If no gate signal fires (the common case: 1-3 items across different files), skip cluster analysis entirely and proceed to plan/dispatch with zero clustering overhead. If the first pass misses a cluster due to low volume, verify-loop re-entry catches it on the second pass.
**Cluster detection decision matrix:**
Spatial proximity is a hard requirement for clustering. Thematic similarity without proximity is better handled by cross-cycle escalation (Unit 4), which catches the case where the same theme keeps producing new issues across the codebase.
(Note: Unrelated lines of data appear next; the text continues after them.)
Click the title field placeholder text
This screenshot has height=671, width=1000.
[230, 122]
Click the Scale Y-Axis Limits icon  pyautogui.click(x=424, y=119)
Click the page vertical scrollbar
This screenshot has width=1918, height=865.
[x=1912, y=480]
| Thematic similarity | Spatial proximity | Item count | Action |
|---|---|---|---|
| Yes | Yes (same file) | 2+ | Cluster -> investigate area |
| Yes | Yes (same directory/module) | 2+ | Cluster -> investigate area |
| Yes | No (unrelated locations) | any | No cluster (cross-cycle escalation catches recurring themes) |
| No | Yes (same file) | any | Same-file grouping only (existing behavior for conflict avoidance) |
| No | No | any | Individual dispatch (existing behavior) |
Spatial proximity means: same file, or files in the same directory subtree (e.g., `src/auth/login.ts` and `src/auth/middleware.ts` are proximate; `src/auth/login.ts` and `src/database/pool.ts` are not).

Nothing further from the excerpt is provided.